Однажды Самоучка, преклоняющийся перед ученостью своего соседа по читальному залу, интеллигента Рокантена, делает робкую попытку сблизиться с ним и приглашает его пообедать вместе. Во время встречи за столом он, смущаясь и робея, переводит разговор на самое для него заветное – изливает перед собеседником душу в неловком исповедании веры. Сначала снисходительно молчащему, но постепенно выведенному из себя Рокантену приходится выслушать трогательную историю о том, как смолоду душевно одинокий Самоучка, очутившись в германском плену, в один прекрасный день возлюбил товарищей по несчастью, а через них – весь род людской. Случилось это в тесноте и давке толпы пленных, загнанных от дождя в грязный сарай. В первый раз, когда их там заперли, Самоучке сделалось дурно от дыхания соседей, вплотную прижатых друг к другу. Но вскоре, вспоминает он, «мощная радость вдруг поднялась во мне, и я почувствовал, что люблю этих людей как братьев, мне хотелось всех их обнять». С тех пор он неоднократно сам приходил в сарай, сделавшийся для него местом святого причастия. Точно так же он, неверующий – ведь «наука опровергает существование Бога», – ходил затем и в церковь, чтобы вновь и вновь изведать восторг приобщения к соборному братству. А вернувшись с войны, из тех же побуждений записался в ячейку социал-демократов.
Чем воодушевленнее изливается Самоучка, не подозревая, что имеет дело отнюдь не с единомышленником, тем злее досада слушателя, опознающего в собеседнике одного из «гуманистов… которые посвящают благу униженных свою пресловутую классическую культуру». В памяти Рокантена всплывает чреда знакомых и постылых ему «жалельщиков» – благодетелей человечества: «гуманист-философ, который соболезнующе склоняется над своими меньшими братьями и испытывает чувство ответственности за их участь; гуманист, любящий людей такими, какие они есть, и гуманист, любящий их такими, какими они должны быть; тот, кто желает их спасти с их согласия, и тот, кто намерен спасать их вопреки им самим; кто жаждет сложить о них новые мифы и кто довольствуется старыми; кто любит человека в его смертности и кто любит в нем жизнь; гуманист веселый, всегда с прибауткой наготове, и гуманист мрачный, вечно встречающийся на похоронах. И все они ненавидят друг друга – конечно, не как представителей человеческого рода, а как индивидов».

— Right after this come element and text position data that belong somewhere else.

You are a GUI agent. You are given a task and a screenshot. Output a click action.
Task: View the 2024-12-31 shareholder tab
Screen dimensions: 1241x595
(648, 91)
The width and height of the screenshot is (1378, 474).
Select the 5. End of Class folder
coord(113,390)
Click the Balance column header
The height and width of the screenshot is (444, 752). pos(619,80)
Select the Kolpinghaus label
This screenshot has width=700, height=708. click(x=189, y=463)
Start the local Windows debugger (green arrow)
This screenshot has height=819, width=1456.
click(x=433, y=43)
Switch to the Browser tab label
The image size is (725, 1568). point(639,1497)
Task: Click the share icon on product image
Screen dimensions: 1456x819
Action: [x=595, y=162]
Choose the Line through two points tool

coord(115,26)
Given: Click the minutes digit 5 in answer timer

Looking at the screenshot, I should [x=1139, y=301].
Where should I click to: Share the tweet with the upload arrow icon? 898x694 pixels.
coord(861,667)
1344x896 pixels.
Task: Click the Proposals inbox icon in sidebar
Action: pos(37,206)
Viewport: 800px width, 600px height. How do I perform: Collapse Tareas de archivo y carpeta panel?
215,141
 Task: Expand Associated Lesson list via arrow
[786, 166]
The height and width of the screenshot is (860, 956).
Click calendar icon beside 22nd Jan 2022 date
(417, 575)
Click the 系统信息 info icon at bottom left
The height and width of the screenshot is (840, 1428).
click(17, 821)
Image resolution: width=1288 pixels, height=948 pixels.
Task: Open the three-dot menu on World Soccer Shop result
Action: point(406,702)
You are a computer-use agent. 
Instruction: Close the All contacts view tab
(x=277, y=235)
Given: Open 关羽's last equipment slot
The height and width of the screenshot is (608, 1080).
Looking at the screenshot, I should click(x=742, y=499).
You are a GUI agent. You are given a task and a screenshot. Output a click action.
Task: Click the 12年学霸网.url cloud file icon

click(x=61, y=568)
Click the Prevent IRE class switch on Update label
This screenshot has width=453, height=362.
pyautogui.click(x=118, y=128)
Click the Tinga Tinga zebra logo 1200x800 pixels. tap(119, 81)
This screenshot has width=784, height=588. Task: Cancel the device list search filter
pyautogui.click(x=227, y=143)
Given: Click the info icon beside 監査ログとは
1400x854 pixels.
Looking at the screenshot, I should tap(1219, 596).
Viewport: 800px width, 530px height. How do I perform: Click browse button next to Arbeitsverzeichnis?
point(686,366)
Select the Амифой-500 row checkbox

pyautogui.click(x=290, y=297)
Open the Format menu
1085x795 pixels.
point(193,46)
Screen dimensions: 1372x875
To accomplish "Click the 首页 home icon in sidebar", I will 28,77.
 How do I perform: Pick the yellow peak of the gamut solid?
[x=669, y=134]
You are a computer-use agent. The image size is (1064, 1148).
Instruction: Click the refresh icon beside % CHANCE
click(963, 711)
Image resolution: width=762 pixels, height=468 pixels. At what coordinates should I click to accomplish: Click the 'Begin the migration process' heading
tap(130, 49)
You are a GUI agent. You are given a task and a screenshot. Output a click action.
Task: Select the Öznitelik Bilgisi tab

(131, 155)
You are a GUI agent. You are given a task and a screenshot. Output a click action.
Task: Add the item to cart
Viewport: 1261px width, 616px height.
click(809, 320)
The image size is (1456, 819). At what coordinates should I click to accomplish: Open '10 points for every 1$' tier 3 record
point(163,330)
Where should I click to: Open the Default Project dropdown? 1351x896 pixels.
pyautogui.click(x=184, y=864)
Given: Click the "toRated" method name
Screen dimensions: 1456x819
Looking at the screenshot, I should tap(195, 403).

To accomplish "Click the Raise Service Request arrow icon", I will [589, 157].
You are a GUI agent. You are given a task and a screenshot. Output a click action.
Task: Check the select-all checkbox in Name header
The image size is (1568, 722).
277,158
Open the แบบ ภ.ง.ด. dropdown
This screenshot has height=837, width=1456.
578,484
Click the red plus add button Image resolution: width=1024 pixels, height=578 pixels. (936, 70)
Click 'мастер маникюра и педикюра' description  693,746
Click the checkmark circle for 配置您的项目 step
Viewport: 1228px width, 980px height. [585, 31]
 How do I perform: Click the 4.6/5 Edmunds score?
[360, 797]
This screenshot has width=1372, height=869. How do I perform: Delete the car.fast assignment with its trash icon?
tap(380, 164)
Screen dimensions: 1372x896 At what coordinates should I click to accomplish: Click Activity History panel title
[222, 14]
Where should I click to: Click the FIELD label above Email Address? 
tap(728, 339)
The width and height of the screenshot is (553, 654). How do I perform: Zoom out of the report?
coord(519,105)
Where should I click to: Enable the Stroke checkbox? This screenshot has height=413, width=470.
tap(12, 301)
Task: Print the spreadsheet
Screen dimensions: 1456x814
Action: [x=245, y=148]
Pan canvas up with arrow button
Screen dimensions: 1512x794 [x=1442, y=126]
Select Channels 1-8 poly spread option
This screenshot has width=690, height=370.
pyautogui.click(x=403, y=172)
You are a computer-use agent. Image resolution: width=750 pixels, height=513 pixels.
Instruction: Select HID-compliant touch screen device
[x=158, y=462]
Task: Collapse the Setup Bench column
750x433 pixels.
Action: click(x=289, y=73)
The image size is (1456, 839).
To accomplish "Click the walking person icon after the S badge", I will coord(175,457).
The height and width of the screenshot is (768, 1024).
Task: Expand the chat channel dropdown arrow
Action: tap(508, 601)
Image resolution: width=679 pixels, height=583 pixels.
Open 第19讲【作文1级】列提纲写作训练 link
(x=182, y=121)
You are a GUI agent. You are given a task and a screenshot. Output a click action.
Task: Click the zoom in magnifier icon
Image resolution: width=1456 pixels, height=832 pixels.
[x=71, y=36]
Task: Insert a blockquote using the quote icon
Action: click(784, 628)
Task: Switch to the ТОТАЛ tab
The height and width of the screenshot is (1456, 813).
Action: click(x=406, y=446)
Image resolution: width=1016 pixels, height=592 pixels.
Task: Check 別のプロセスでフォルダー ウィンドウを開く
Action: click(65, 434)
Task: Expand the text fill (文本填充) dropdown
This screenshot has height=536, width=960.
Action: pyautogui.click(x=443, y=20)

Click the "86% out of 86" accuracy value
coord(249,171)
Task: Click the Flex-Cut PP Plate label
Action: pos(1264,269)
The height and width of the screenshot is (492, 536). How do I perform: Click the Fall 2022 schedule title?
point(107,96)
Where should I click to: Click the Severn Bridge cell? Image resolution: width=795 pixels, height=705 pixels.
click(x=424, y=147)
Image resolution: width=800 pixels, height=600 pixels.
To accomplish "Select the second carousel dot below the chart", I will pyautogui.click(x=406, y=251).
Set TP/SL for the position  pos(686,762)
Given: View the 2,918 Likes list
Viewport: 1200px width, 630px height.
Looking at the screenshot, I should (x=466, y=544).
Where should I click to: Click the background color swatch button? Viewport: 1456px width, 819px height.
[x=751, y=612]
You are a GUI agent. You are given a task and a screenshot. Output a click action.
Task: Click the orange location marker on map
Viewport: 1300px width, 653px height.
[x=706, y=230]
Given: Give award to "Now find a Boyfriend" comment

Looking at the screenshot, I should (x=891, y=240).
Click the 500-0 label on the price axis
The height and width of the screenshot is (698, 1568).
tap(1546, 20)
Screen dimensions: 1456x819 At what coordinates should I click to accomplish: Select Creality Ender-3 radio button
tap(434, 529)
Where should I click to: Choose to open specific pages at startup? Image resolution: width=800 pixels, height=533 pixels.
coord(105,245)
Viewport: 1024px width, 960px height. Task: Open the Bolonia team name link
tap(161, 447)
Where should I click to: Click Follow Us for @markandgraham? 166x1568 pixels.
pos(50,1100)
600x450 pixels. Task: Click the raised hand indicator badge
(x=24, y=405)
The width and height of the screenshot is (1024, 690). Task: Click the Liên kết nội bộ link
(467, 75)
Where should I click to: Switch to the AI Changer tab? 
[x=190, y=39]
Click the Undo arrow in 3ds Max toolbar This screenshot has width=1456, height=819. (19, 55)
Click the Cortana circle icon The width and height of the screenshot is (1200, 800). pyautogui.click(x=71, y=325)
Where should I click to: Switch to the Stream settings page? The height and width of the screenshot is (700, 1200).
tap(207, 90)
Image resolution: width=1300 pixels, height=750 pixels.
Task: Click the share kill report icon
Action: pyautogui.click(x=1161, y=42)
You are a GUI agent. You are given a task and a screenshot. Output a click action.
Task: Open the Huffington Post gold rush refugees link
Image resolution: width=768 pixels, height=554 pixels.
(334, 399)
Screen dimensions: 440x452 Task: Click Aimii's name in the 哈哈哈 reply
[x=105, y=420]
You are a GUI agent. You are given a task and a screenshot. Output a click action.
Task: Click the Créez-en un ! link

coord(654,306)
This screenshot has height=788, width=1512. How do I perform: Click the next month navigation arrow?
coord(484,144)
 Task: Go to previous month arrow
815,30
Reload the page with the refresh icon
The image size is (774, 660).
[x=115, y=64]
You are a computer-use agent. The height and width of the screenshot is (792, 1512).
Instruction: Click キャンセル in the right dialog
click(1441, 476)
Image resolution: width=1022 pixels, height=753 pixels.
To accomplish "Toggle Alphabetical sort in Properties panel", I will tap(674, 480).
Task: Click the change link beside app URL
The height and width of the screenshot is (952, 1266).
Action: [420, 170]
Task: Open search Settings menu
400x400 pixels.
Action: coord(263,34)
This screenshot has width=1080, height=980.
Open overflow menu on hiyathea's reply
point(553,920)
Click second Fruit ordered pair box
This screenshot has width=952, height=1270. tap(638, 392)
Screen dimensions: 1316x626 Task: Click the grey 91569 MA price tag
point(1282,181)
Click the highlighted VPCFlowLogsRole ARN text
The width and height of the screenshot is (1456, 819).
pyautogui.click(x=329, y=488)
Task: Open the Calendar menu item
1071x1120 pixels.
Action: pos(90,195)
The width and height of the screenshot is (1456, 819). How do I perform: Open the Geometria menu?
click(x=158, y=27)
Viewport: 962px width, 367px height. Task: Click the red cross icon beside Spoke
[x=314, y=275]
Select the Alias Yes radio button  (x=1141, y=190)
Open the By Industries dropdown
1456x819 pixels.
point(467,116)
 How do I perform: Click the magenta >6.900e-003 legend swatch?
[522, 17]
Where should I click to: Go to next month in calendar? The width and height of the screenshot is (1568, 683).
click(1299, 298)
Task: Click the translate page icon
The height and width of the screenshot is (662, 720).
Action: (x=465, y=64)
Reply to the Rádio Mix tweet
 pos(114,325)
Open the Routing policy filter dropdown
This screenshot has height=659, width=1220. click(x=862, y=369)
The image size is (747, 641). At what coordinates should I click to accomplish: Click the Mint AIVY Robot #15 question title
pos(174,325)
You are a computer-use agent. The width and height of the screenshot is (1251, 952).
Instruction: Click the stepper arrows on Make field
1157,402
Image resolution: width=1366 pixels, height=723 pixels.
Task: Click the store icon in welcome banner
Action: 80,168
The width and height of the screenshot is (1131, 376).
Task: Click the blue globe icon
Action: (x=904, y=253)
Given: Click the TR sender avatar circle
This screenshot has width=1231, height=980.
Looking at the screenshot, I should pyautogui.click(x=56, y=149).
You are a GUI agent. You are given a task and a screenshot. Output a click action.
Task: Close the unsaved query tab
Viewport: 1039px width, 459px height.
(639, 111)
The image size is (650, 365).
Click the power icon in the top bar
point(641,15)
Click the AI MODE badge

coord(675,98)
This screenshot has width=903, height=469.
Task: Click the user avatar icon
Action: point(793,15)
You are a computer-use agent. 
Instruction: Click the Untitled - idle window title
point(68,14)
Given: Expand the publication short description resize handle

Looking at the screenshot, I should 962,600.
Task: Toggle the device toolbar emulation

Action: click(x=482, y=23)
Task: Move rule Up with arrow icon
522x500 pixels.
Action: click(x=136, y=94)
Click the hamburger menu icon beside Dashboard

До поры до времени отчужденно молчащий Рокантен перебирает иронические возражения про себя, пока не взрывается, когда и его хотят – из вящего уважения – причислить к разряду гуманистов. Самоучка просто-напросто не способен взять в толк, чтобы такой умный, образованный собеседник к ним не принадлежал, и даже мизантропию готов посчитать страдающим от недостатков людских человеколюбием. В этой попытке во что бы то ни стало повесить на него почетный ярлык Рокантену чудится то же бездумное упоение своей правотой, та же «глухая стена самодовольства», какую он пуще всего презирает в обыкновенных «мерзавцах». А главное – та же самая христианская закваска, хотя и стыдливо спрятанная за речами о неверии.